Data records:
▶

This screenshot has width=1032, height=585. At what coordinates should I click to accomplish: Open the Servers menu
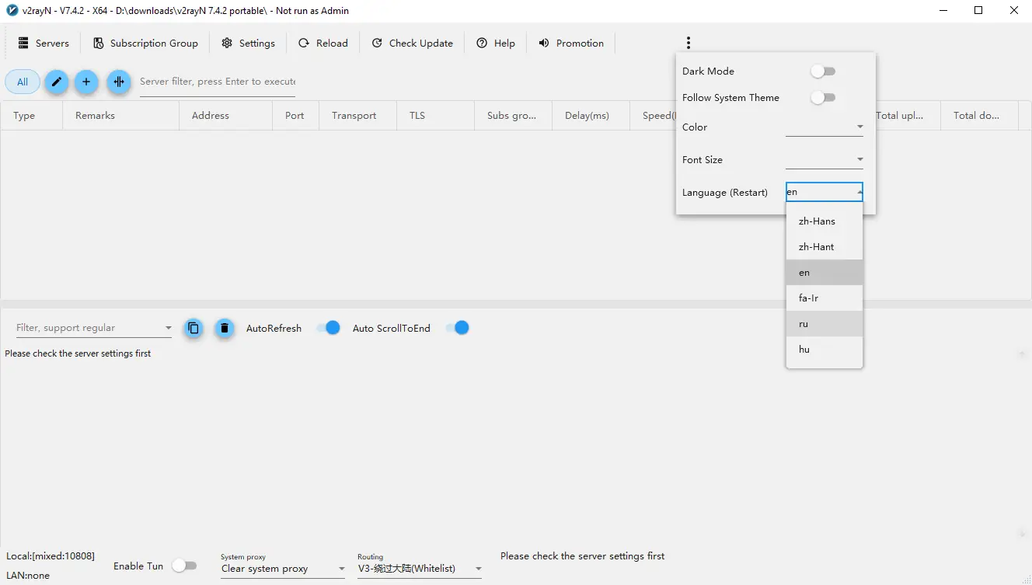point(44,44)
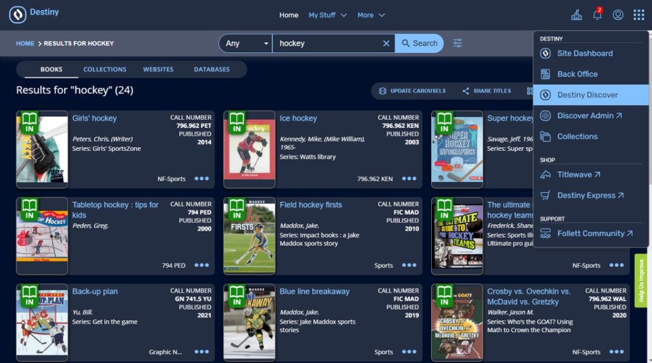This screenshot has width=652, height=363.
Task: Select Back Office from the menu
Action: 577,74
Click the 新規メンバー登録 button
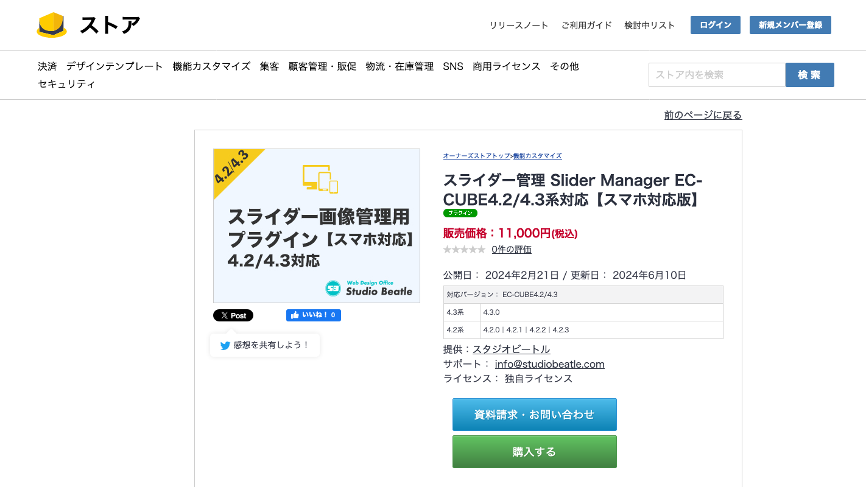Screen dimensions: 866x487 [790, 25]
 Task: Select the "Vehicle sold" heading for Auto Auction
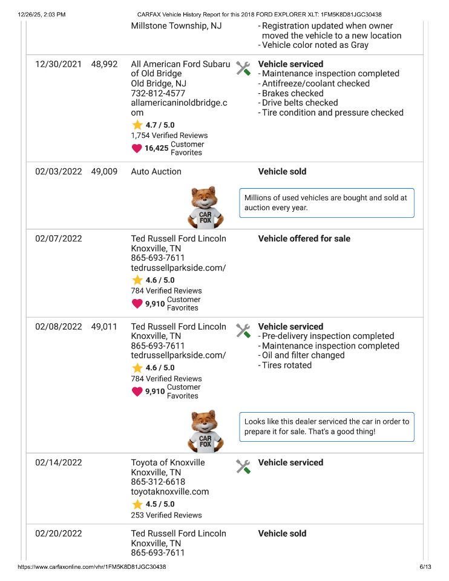click(x=282, y=171)
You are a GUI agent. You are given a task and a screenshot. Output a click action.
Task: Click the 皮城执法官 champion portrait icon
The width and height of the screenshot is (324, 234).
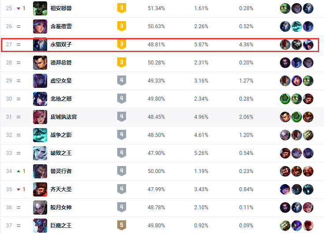click(40, 117)
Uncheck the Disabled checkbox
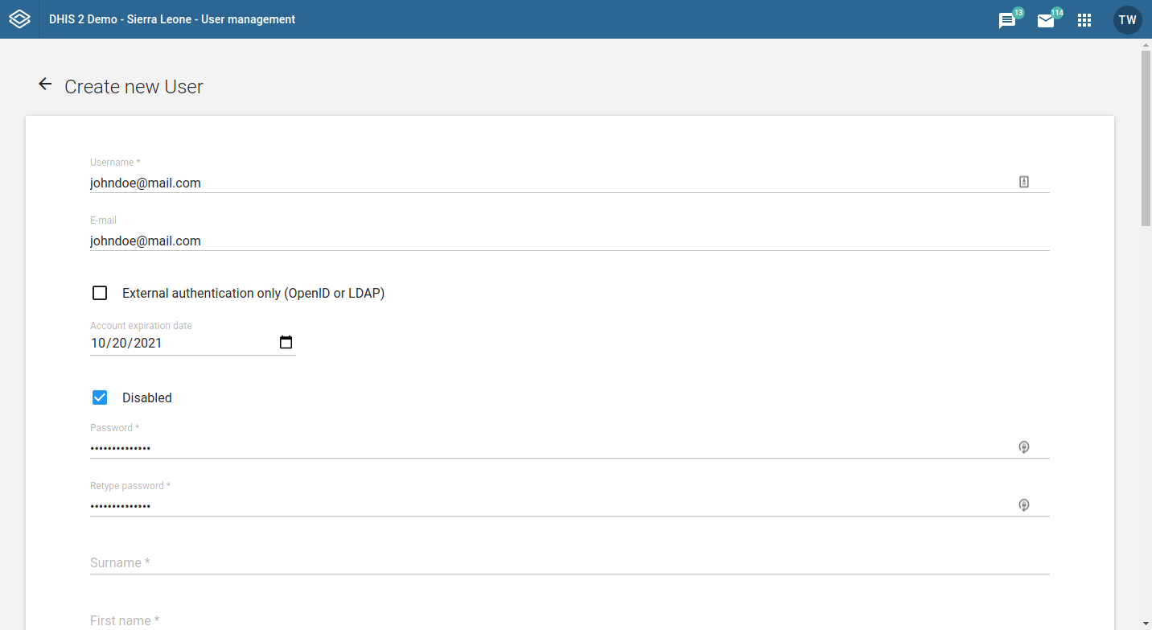The height and width of the screenshot is (630, 1152). [100, 397]
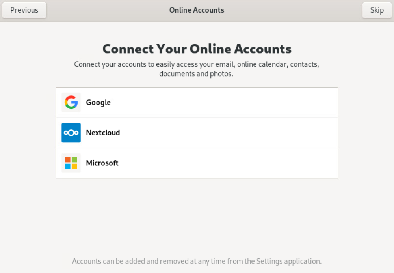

◀

At the line containing "Click the 新規メンバー登録 button", begin reproducing the entries word for word, and continue through their last line. Leave out the pictures.

Click the 新規メンバー登録 button
Screen dimensions: 866x487 [790, 25]
 Task: Select the "Vehicle sold" heading for Auto Auction
click(x=282, y=171)
You are a GUI agent. You are given a task and a screenshot. Output a click action.
Task: Click the 皮城执法官 champion portrait icon
The width and height of the screenshot is (324, 234).
click(40, 117)
Uncheck the Disabled checkbox
The height and width of the screenshot is (630, 1152). [100, 397]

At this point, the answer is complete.